Interface element listing
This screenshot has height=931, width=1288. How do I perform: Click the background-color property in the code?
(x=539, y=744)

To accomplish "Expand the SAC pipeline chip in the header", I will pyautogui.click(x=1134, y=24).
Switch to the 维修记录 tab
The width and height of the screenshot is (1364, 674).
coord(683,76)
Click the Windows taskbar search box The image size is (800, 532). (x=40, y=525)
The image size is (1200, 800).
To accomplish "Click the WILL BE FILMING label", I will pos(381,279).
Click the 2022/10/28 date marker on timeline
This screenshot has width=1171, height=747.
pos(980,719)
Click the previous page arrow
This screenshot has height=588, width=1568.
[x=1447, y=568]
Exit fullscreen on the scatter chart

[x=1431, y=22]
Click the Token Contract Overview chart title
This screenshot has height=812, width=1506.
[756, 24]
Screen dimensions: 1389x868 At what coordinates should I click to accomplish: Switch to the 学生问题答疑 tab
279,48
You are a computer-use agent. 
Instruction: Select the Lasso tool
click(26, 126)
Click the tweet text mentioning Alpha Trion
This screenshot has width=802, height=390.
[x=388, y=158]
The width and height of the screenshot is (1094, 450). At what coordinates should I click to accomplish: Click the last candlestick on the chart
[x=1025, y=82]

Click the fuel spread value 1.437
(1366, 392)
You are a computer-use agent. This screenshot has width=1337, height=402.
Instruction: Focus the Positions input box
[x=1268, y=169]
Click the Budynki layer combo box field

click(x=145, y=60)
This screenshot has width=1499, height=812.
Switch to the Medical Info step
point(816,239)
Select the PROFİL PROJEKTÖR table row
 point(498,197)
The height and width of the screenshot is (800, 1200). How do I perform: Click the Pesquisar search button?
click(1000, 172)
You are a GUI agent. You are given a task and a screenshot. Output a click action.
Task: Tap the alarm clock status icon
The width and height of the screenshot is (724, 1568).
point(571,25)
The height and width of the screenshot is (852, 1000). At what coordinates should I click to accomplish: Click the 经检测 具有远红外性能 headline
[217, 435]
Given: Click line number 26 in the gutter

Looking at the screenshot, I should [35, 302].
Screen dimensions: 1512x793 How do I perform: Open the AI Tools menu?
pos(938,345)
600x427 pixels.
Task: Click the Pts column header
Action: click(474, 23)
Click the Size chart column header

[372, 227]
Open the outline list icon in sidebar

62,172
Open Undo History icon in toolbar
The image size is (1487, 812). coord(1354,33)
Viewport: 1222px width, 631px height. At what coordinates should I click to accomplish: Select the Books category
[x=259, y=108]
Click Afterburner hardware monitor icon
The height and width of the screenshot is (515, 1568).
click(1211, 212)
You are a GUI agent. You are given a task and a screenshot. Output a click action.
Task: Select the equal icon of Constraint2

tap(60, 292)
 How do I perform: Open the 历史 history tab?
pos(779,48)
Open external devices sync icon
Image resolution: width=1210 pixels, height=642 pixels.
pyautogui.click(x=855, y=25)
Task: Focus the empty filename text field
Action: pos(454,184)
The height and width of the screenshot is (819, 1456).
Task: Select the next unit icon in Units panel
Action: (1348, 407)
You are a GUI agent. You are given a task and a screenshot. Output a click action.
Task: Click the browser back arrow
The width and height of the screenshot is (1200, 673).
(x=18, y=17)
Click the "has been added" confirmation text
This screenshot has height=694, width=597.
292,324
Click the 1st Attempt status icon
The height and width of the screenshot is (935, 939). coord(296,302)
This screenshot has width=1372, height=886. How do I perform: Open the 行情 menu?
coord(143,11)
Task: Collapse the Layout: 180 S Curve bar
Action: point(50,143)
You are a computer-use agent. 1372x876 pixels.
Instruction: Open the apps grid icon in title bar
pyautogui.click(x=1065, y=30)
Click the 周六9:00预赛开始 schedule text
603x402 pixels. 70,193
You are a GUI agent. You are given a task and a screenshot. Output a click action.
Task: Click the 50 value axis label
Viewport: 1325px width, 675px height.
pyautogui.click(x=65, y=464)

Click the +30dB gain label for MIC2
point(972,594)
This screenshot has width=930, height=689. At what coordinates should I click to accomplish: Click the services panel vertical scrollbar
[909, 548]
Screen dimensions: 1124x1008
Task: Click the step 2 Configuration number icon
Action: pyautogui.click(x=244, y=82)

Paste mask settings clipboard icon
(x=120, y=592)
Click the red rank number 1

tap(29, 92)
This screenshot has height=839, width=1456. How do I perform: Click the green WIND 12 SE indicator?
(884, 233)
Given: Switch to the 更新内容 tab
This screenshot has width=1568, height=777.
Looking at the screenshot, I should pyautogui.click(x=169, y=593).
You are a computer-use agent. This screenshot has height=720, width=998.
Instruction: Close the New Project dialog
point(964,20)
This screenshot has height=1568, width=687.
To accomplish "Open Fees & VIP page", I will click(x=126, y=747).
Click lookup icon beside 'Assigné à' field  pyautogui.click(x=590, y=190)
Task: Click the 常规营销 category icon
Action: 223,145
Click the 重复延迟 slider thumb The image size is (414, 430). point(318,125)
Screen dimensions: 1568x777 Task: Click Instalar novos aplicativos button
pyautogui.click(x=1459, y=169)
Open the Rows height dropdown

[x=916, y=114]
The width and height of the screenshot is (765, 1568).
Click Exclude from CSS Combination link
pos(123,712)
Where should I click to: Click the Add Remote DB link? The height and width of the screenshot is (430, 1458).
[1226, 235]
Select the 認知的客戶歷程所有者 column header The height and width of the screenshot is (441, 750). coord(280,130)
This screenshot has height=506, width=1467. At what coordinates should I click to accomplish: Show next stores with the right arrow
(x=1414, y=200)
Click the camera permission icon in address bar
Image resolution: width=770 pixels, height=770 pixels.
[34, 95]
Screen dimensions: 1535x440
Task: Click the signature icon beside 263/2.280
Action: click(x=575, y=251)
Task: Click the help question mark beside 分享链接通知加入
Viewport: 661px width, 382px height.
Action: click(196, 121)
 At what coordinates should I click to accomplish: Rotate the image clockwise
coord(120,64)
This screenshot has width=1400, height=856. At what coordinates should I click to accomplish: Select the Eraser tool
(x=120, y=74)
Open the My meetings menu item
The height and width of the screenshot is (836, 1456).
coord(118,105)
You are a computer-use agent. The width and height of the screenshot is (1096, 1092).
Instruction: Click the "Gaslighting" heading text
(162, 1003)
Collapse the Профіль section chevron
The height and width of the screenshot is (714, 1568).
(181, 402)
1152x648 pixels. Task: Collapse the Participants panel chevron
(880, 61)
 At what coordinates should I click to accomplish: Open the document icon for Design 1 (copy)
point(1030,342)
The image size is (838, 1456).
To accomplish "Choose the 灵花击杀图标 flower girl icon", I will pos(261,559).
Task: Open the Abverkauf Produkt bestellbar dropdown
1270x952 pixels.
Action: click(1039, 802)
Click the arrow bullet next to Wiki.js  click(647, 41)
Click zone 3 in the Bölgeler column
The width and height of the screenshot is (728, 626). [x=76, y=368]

• TASK GOAL: Lay out every line of the listing above as a Markdown table with the columns "No." and "Line", one row per line, with blank lines left out.

• FULL OUTPUT:
| No. | Line |
|---|---|
| 1 | This screenshot has height=931, width=1288. How do I perform: Click the background-color property in the code? |
| 2 | (x=539, y=744) |
| 3 | To accomplish "Expand the SAC pipeline chip in the header", I will pyautogui.click(x=1134, y=24). |
| 4 | Switch to the 维修记录 tab |
| 5 | The width and height of the screenshot is (1364, 674). |
| 6 | coord(683,76) |
| 7 | Click the Windows taskbar search box The image size is (800, 532). (x=40, y=525) |
| 8 | The image size is (1200, 800). |
| 9 | To accomplish "Click the WILL BE FILMING label", I will pos(381,279). |
| 10 | Click the 2022/10/28 date marker on timeline |
| 11 | This screenshot has width=1171, height=747. |
| 12 | pos(980,719) |
| 13 | Click the previous page arrow |
| 14 | This screenshot has height=588, width=1568. |
| 15 | [x=1447, y=568] |
| 16 | Exit fullscreen on the scatter chart |
| 17 | [x=1431, y=22] |
| 18 | Click the Token Contract Overview chart title |
| 19 | This screenshot has height=812, width=1506. |
| 20 | [756, 24] |
| 21 | Screen dimensions: 1389x868 At what coordinates should I click to accomplish: Switch to the 学生问题答疑 tab |
| 22 | 279,48 |
| 23 | You are a computer-use agent.  |
| 24 | Instruction: Select the Lasso tool |
| 25 | click(26, 126) |
| 26 | Click the tweet text mentioning Alpha Trion |
| 27 | This screenshot has width=802, height=390. |
| 28 | [x=388, y=158] |
| 29 | The width and height of the screenshot is (1094, 450). At what coordinates should I click to accomplish: Click the last candlestick on the chart |
| 30 | [x=1025, y=82] |
| 31 | Click the fuel spread value 1.437 |
| 32 | (1366, 392) |
| 33 | You are a computer-use agent. This screenshot has width=1337, height=402. |
| 34 | Instruction: Focus the Positions input box |
| 35 | [x=1268, y=169] |
| 36 | Click the Budynki layer combo box field |
| 37 | click(x=145, y=60) |
| 38 | This screenshot has width=1499, height=812. |
| 39 | Switch to the Medical Info step |
| 40 | point(816,239) |
| 41 | Select the PROFİL PROJEKTÖR table row |
| 42 |  point(498,197) |
| 43 | The height and width of the screenshot is (800, 1200). How do I perform: Click the Pesquisar search button? |
| 44 | click(1000, 172) |
| 45 | You are a GUI agent. You are given a task and a screenshot. Output a click action. |
| 46 | Task: Tap the alarm clock status icon |
| 47 | The width and height of the screenshot is (724, 1568). |
| 48 | point(571,25) |
| 49 | The height and width of the screenshot is (852, 1000). At what coordinates should I click to accomplish: Click the 经检测 具有远红外性能 headline |
| 50 | [217, 435] |
| 51 | Given: Click line number 26 in the gutter |
| 52 | Looking at the screenshot, I should [35, 302]. |
| 53 | Screen dimensions: 1512x793 How do I perform: Open the AI Tools menu? |
| 54 | pos(938,345) |
| 55 | 600x427 pixels. |
| 56 | Task: Click the Pts column header |
| 57 | Action: click(474, 23) |
| 58 | Click the Size chart column header |
| 59 | [372, 227] |
| 60 | Open the outline list icon in sidebar |
| 61 | 62,172 |
| 62 | Open Undo History icon in toolbar |
| 63 | The image size is (1487, 812). coord(1354,33) |
| 64 | Viewport: 1222px width, 631px height. At what coordinates should I click to accomplish: Select the Books category |
| 65 | [x=259, y=108] |
| 66 | Click Afterburner hardware monitor icon |
| 67 | The height and width of the screenshot is (515, 1568). |
| 68 | click(1211, 212) |
| 69 | You are a GUI agent. You are given a task and a screenshot. Output a click action. |
| 70 | Task: Select the equal icon of Constraint2 |
| 71 | tap(60, 292) |
| 72 |  How do I perform: Open the 历史 history tab? |
| 73 | pos(779,48) |
| 74 | Open external devices sync icon |
| 75 | Image resolution: width=1210 pixels, height=642 pixels. |
| 76 | pyautogui.click(x=855, y=25) |
| 77 | Task: Focus the empty filename text field |
| 78 | Action: pos(454,184) |
| 79 | The height and width of the screenshot is (819, 1456). |
| 80 | Task: Select the next unit icon in Units panel |
| 81 | Action: (1348, 407) |
| 82 | You are a GUI agent. You are given a task and a screenshot. Output a click action. |
| 83 | Task: Click the browser back arrow |
| 84 | The width and height of the screenshot is (1200, 673). |
| 85 | (x=18, y=17) |
| 86 | Click the "has been added" confirmation text |
| 87 | This screenshot has height=694, width=597. |
| 88 | 292,324 |
| 89 | Click the 1st Attempt status icon |
| 90 | The height and width of the screenshot is (935, 939). coord(296,302) |
| 91 | This screenshot has width=1372, height=886. How do I perform: Open the 行情 menu? |
| 92 | coord(143,11) |
| 93 | Task: Collapse the Layout: 180 S Curve bar |
| 94 | Action: point(50,143) |
| 95 | You are a computer-use agent. 1372x876 pixels. |
| 96 | Instruction: Open the apps grid icon in title bar |
| 97 | pyautogui.click(x=1065, y=30) |
| 98 | Click the 周六9:00预赛开始 schedule text |
| 99 | 603x402 pixels. 70,193 |
| 100 | You are a GUI agent. You are given a task and a screenshot. Output a click action. |
| 101 | Task: Click the 50 value axis label |
| 102 | Viewport: 1325px width, 675px height. |
| 103 | pyautogui.click(x=65, y=464) |
| 104 | Click the +30dB gain label for MIC2 |
| 105 | point(972,594) |
| 106 | This screenshot has width=930, height=689. At what coordinates should I click to accomplish: Click the services panel vertical scrollbar |
| 107 | [909, 548] |
| 108 | Screen dimensions: 1124x1008 |
| 109 | Task: Click the step 2 Configuration number icon |
| 110 | Action: pyautogui.click(x=244, y=82) |
| 111 | Paste mask settings clipboard icon |
| 112 | (x=120, y=592) |
| 113 | Click the red rank number 1 |
| 114 | tap(29, 92) |
| 115 | This screenshot has height=839, width=1456. How do I perform: Click the green WIND 12 SE indicator? |
| 116 | (884, 233) |
| 117 | Given: Switch to the 更新内容 tab |
| 118 | This screenshot has width=1568, height=777. |
| 119 | Looking at the screenshot, I should pyautogui.click(x=169, y=593). |
| 120 | You are a computer-use agent. This screenshot has height=720, width=998. |
| 121 | Instruction: Close the New Project dialog |
| 122 | point(964,20) |
| 123 | This screenshot has height=1568, width=687. |
| 124 | To accomplish "Open Fees & VIP page", I will click(x=126, y=747). |
| 125 | Click lookup icon beside 'Assigné à' field  pyautogui.click(x=590, y=190) |
| 126 | Task: Click the 常规营销 category icon |
| 127 | Action: 223,145 |
| 128 | Click the 重复延迟 slider thumb The image size is (414, 430). point(318,125) |
| 129 | Screen dimensions: 1568x777 Task: Click Instalar novos aplicativos button |
| 130 | pyautogui.click(x=1459, y=169) |
| 131 | Open the Rows height dropdown |
| 132 | [x=916, y=114] |
| 133 | The width and height of the screenshot is (765, 1568). |
| 134 | Click Exclude from CSS Combination link |
| 135 | pos(123,712) |
| 136 | Where should I click to: Click the Add Remote DB link? The height and width of the screenshot is (430, 1458). |
| 137 | [1226, 235] |
| 138 | Select the 認知的客戶歷程所有者 column header The height and width of the screenshot is (441, 750). coord(280,130) |
| 139 | This screenshot has height=506, width=1467. At what coordinates should I click to accomplish: Show next stores with the right arrow |
| 140 | (x=1414, y=200) |
| 141 | Click the camera permission icon in address bar |
| 142 | Image resolution: width=770 pixels, height=770 pixels. |
| 143 | [34, 95] |
| 144 | Screen dimensions: 1535x440 |
| 145 | Task: Click the signature icon beside 263/2.280 |
| 146 | Action: click(x=575, y=251) |
| 147 | Task: Click the help question mark beside 分享链接通知加入 |
| 148 | Viewport: 661px width, 382px height. |
| 149 | Action: click(196, 121) |
| 150 |  At what coordinates should I click to accomplish: Rotate the image clockwise |
| 151 | coord(120,64) |
| 152 | This screenshot has width=1400, height=856. At what coordinates should I click to accomplish: Select the Eraser tool |
| 153 | (x=120, y=74) |
| 154 | Open the My meetings menu item |
| 155 | The height and width of the screenshot is (836, 1456). |
| 156 | coord(118,105) |
| 157 | You are a computer-use agent. The width and height of the screenshot is (1096, 1092). |
| 158 | Instruction: Click the "Gaslighting" heading text |
| 159 | (162, 1003) |
| 160 | Collapse the Профіль section chevron |
| 161 | The height and width of the screenshot is (714, 1568). |
| 162 | (181, 402) |
| 163 | 1152x648 pixels. Task: Collapse the Participants panel chevron |
| 164 | (880, 61) |
| 165 |  At what coordinates should I click to accomplish: Open the document icon for Design 1 (copy) |
| 166 | point(1030,342) |
| 167 | The image size is (838, 1456). |
| 168 | To accomplish "Choose the 灵花击杀图标 flower girl icon", I will pos(261,559). |
| 169 | Task: Open the Abverkauf Produkt bestellbar dropdown |
| 170 | 1270x952 pixels. |
| 171 | Action: click(1039, 802) |
| 172 | Click the arrow bullet next to Wiki.js  click(647, 41) |
| 173 | Click zone 3 in the Bölgeler column |
| 174 | The width and height of the screenshot is (728, 626). [x=76, y=368] |